→ TESTO SCELTO
Era nato in un posto bello e difficile dell’estremo sud-ovest, Nogales, là dove l’Arizona, in un battito di ciglia, e a millecento metri sul livello del mare, è già Messico. Perché esiste una Nogales a stelle e strisce e una Nogales, stato di Sonora, adiacente, che fa parte del Messico. Come due facce di una medaglia. Chi ha in mente le orribili storie del muro che Trump ha in ogni modo caldeggiato e favorito, per impedire ai poveracci dell’America latina di trovare una vita un po’ migliore in quella che si autodichiara «terra delle opportunità» di qui deve passare. Da Nogales, il posto dove esattamente cent’anni fa nacque Charles Mingus. Nogales si chiama così perché un tempo era pieno di alberi di noci nere: e quei frutti, nella loro caparbia volontà di resistere agli urti con una corazza dura, per poi infrangersi in una miriade scheggiata di piccoli pezzi e mettere a nudo il fragile gheriglio di vita all’interno, di Mingus sono stati quasi metafora. Perché Mingus, uno dei dieci compositori più grandi che le note afroamericane del Novecento abbiano donato alla collettività tutta del mondo è stato una persona dura e fragile. Con quella che Wilhelm Reich avrebbe definito una «corazza caratteriale» sempre allerta, salvo prodursi, all’improvviso, in gesti eclatanti di una dolcezza languorosa, e rinnegare gli avvampanti sbotti d’ira che lo possedevano.

→ MATERIALE DI PARTENZA
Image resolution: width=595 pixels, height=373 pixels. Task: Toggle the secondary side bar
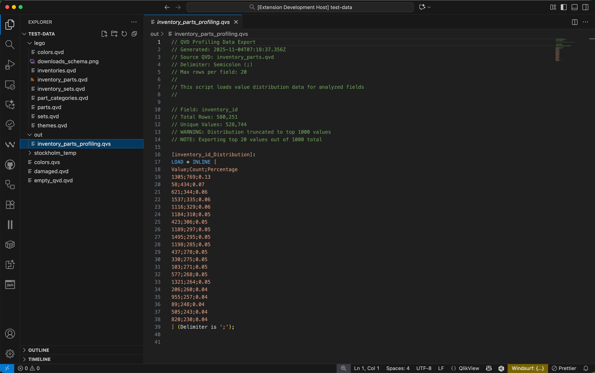[x=585, y=7]
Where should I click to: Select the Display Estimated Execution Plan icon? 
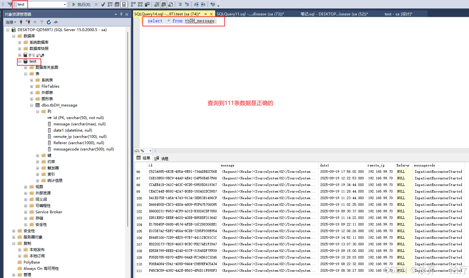[110, 4]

→ DETTAGLI ESERCIZIO
Nel testo su Charles Mingus, perché i frutti degli alberi da cui prende il nome Nogales vengono definiti «quasi metafora» di Mingus? Rispondi in una o tre frasi.

→ SOLUZIONE SVOLTA
Le noci nere resistono agli urti con una corazza dura, poi si infrangono in piccoli pezzi e lasciano scoperto il fragile gheriglio all'interno. Allo stesso modo Mingus era una persona dura e fragile. Aveva una «corazza caratteriale» sempre in guardia, ma all'improvviso si lasciava andare a gesti di una dolcezza languorosa e rinnegava i suoi scoppi d'ira.